As can be seen in FIG. 2 the conjugate foci F.sub.1 and F.sub.2 are chosen to be coincident, so that the major axes of the two ellipses E.sub.1 and E.sub.2 are of necessity coincident. The location of the two conjugate foci is determined by the desired convergence angle of the light beam being focused by the ellipsoidal surfaces E.sub.1 and E.sub.2. The beam convergence angle will generally be set by the aviation authority specifications.

It will be seen that the reflector of this invention is a departure from the prior art, in that previously it was thought desirable to have the ellipsoidal reflecting portion having the least eccentricity nearest the filament of the lamp.

It is thus seen that this invention seeks to improve the light collecting and beam focusing of a threshold airport runway light so that a maximum output of light energy is obtained and the beam pattern of the emitted light is more closely controlled.

By making allowances for the non-point source of light which provides the light energy for the fixture, the combined elliptical sections are chosen to collect and focus a maximum amount of light emitted from the filament to a single point in space.
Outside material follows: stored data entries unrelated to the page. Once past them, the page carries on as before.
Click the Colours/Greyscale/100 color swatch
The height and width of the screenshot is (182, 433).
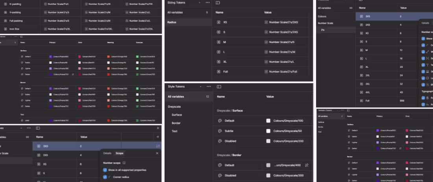(268, 121)
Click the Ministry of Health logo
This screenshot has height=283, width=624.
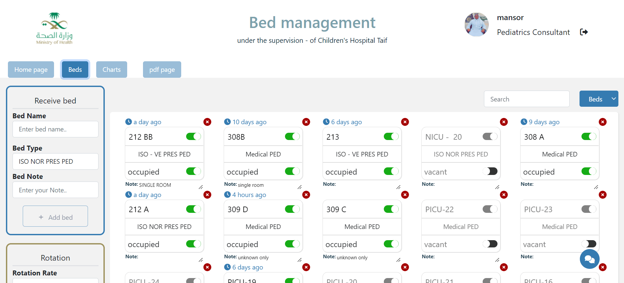pos(54,28)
The choice of the two ellipsoidal sections is a departure from the teachings of the prior art and it is believed that the improved performance from the threshold fixture represents a substantial departure from the prior teachings in this art.

Claims

1. An optical system suited for an aircraft guidance lighting fixture, comprising a lamp, a reflector, a mirror and an exit prism, said lamp being of the high intensity incandescent type, having an elongated filament of finite length, said lamp and said reflector being mounted in said fixture such that said reflector surrounds said lamp, said reflector having a plurality of ellipsoidal surface portions of differing eccentricities, such that the surface portions are axially displaced relative to each other to reflect light from said lamp in the same general direction, the major axes of each of the ellipsoidal surface portions being coincident and passing through the axis of said elongated filament, a focus of each ellipsoidal surface portion being located on said filament and spaced apart equidistantly from each end of said filament, the ellipsoidal surface portion having the greatest eccentricity being located nearest the filament of said lamp, and the conjugate foci of said ellipsoidal surface portions being coincident in space said mirror lying on said major axes at an adjustable angle of substantially forty five degrees to said axes arranged to reflect light from said lamp through said prism and thus substantially at right angles to said major axes.

2. The system of claim 1 wherein said reflector comprises only two ellipsoidal surface portions.

3. The system of claim 1 or claim 2 wherein said mirror is located between said reflector and said conjugate foci.